“My son, do not forget my teaching, but let your heart keep my commandments, for length of days and years of life and peace they will add to you” (Proverbs 3:1-2).
Wisdom is a lifelong search, one that begins in childhood and continues until the end of one’s life. As much as we want to think that we can eventually gain all the wisdom in the world, this simply isn’t true. Wisdom is a constant process of learning and growing, taking the counsel we took to heart in our youth and building upon it as we increase in knowledge and learn to apply it to our lives.
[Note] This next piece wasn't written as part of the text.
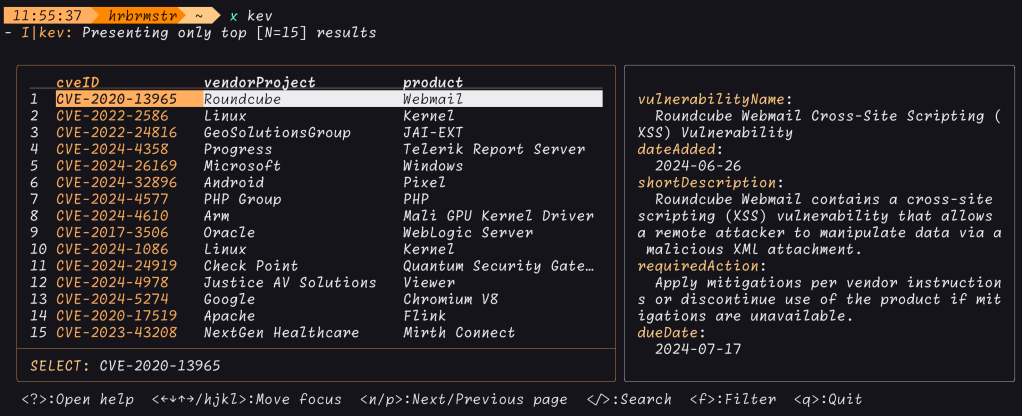1022x416 pixels.
Task: Open help from the footer hint
Action: click(x=78, y=399)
The first few verses of Proverbs 2 depict the search for wisdom as a kind of quest. The speaker is admonishing his son to call our for understanding and insight, to seek wisdom like silver and value it like a precious treasure. To partake in such a search requires dedication. Wisdom won’t just come to the son; rather, he must actively seek it out. He must desire wisdom above anything else, basically devoting his life to finding it. But the reward for gaining wisdom far outweighs the hardships involved in seeking for it. The end of the section states that walking in wisdom leads to blessings. “For the upright will inherit the land,” the passage proclaims, “and those with integrity will remain in it” (2:22).
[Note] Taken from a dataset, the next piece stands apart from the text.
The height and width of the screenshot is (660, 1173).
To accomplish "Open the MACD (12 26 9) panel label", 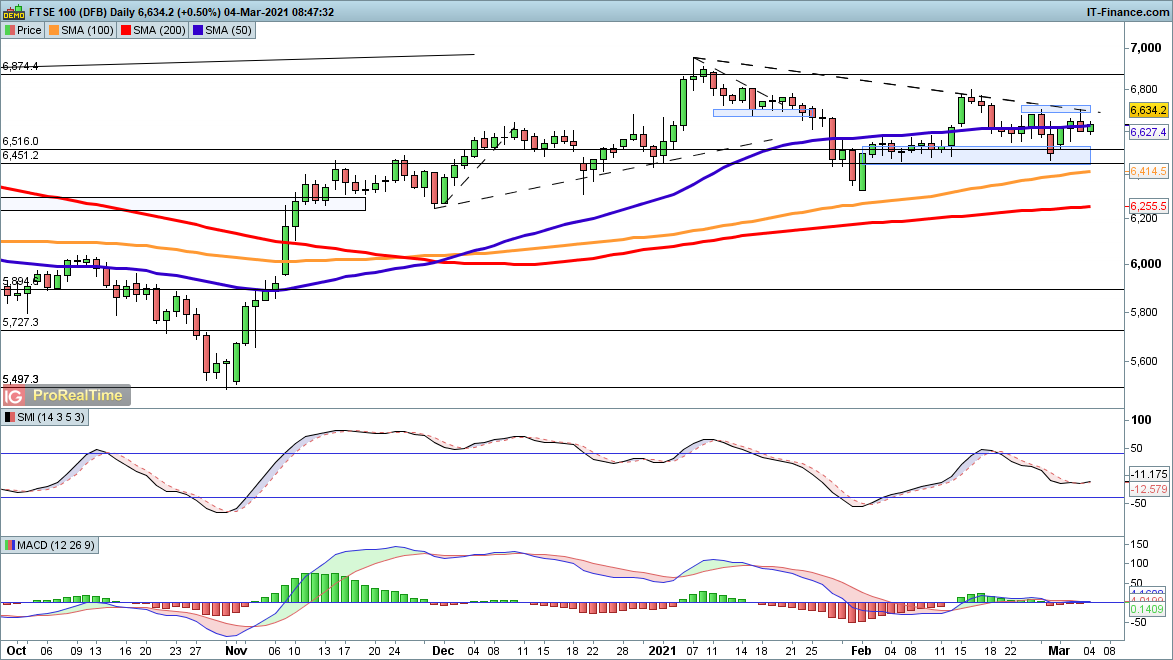I will click(x=57, y=545).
But how exactly does one go about finding wisdom? Obviously, going around literally calling out for wisdom isn’t going to be much help. Fortunately, Proverbs 3 has an answer for this: “Trust in the LORD with all your heart, and do not lean on your own understanding. In all your ways acknowledge him, and he will make straight your paths” (3:5-6). God knows all, and His direction is perfect. He knows far better than we do what is good and wise. When we trust Him with our lives and walk in the path He has laid out for us, we experience the peace Solomon promises for those who dwell in wisdom. If the fear of the LORD is the beginning of wisdom, trust in the LORD is the growth of wisdom.